Researchers from University of California at Berkeley, along with additional collaborators, have developed a graphene-based technique for visualizing "Wigner crystals" - a unique sort of crystal that had so far remained impossible to visualize as it tends to “melt” when probed. The crystals are named after physicist Eugene Wigner, who predicted that at low densities and cold temperatures, electrons that usually zip through materials would freeze into place, forming an electron ice, or "Wigner crystal".
By placing a graphene sheet over the semiconductor sandwich, the team was able to probe the Wigner crystal with a scanning tunneling microscope without melting the sample and demonstrate the crystalline lattice structure, as Wigner predicted.
According to doctoral candidate Hongyuan Li and former postdoctoral fellow Shaowei Li, co-first authors of the paper, the study not only lays a solid foundation for understanding electron Wigner crystals, but also provides an approach that is generally applicable for imaging correlated electron lattices in other systems.
“The technique is non-invasive to the state you want to probe. To me, it is a very clever idea,” physicist Kin Fai Mak of Cornell University told Nature.
The team created the Wigner crystals making a sandwich of single-atom layers of two similar semiconductors: tungsten disulfide and tungsten diselenide. The researchers used an electric field to tune the density of the electrons between the two layers and then cooled the entire device to a temperature of about 5 Kelvin, near absolute zero.
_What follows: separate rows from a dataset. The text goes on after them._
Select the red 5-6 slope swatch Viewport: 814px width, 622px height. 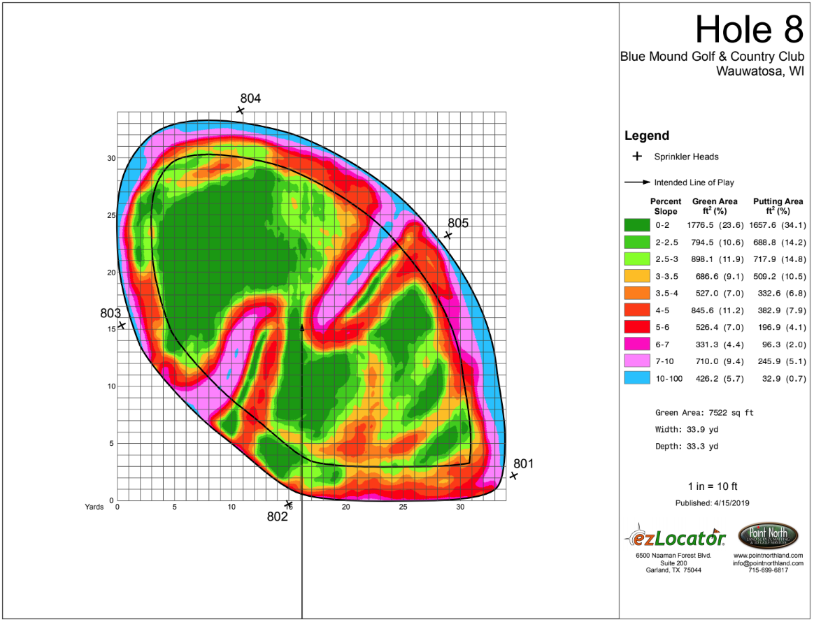[x=637, y=327]
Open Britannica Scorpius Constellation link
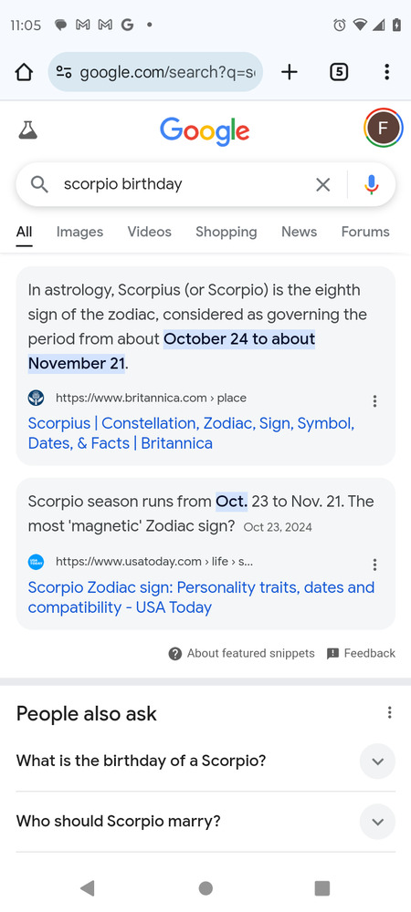Viewport: 411px width, 912px height. tap(191, 433)
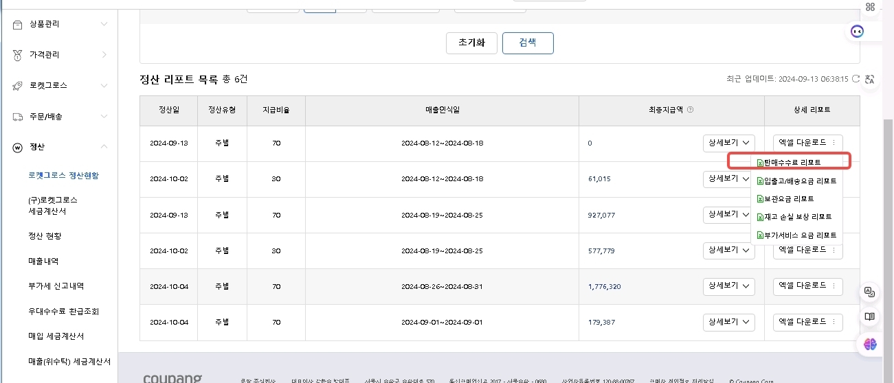Click the 가격관리 medal icon
This screenshot has height=383, width=894.
pyautogui.click(x=18, y=55)
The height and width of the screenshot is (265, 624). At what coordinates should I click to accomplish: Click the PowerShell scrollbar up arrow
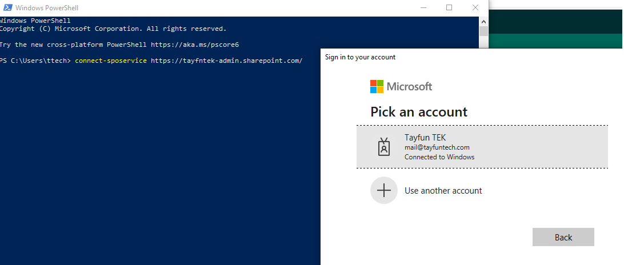pyautogui.click(x=483, y=20)
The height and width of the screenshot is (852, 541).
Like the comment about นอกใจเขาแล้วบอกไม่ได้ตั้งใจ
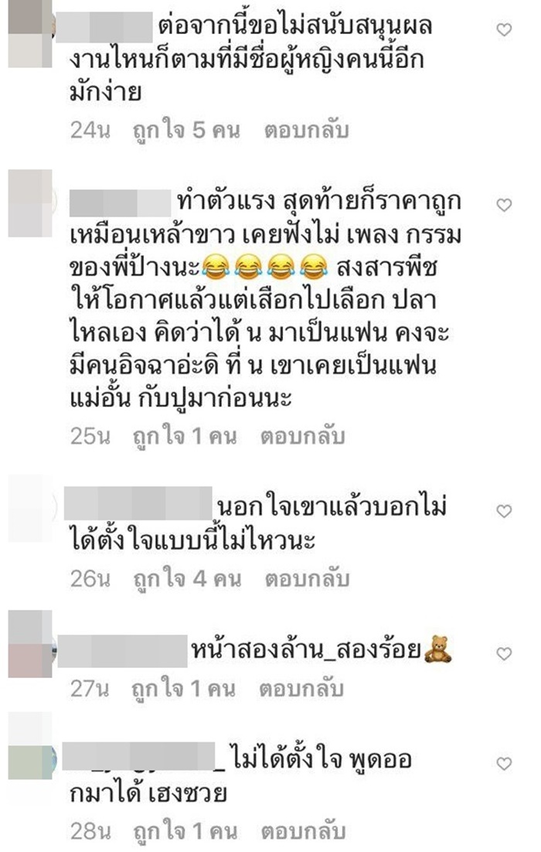[x=504, y=511]
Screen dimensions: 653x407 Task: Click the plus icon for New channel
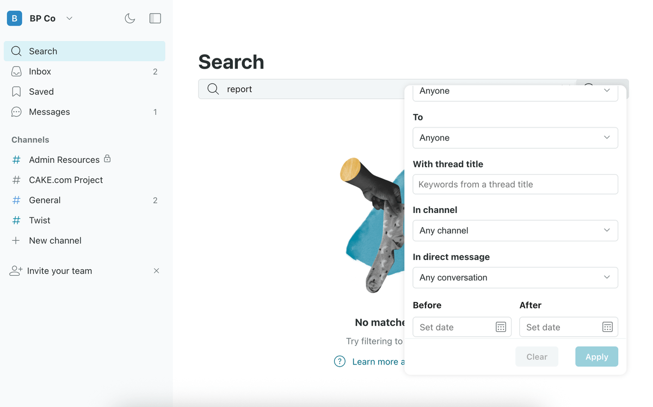[16, 240]
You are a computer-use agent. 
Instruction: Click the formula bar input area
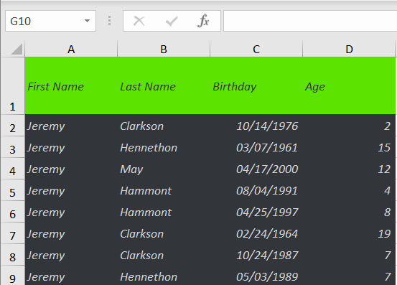click(310, 21)
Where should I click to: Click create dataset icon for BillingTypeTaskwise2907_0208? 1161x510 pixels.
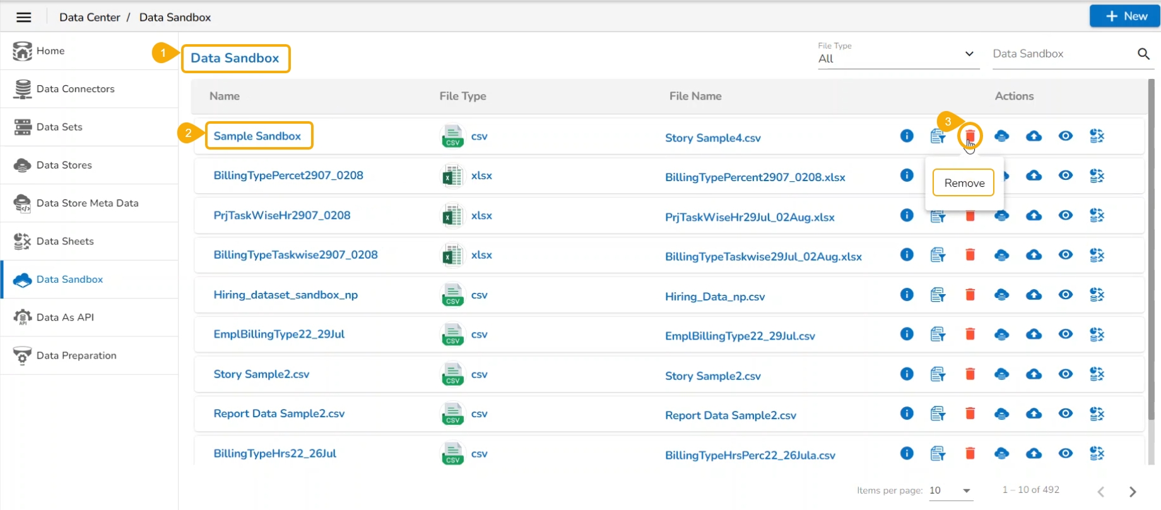(x=938, y=255)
Their first attempt to measure the electron density in the two-dimensional crystal sandwich with a scanning tunneling microscope (STM) destroyed the crystal. The team suggested covering the device with a graphene sheet, which acts like a sheet of photo paper to record the location of the electrons. The scientists used the STM to read the electron image on the graphene — as predicted, the electrons settled into a crystal arrangement with a separation nearly 100 times greater than the separation of atoms in the semiconductor sheets.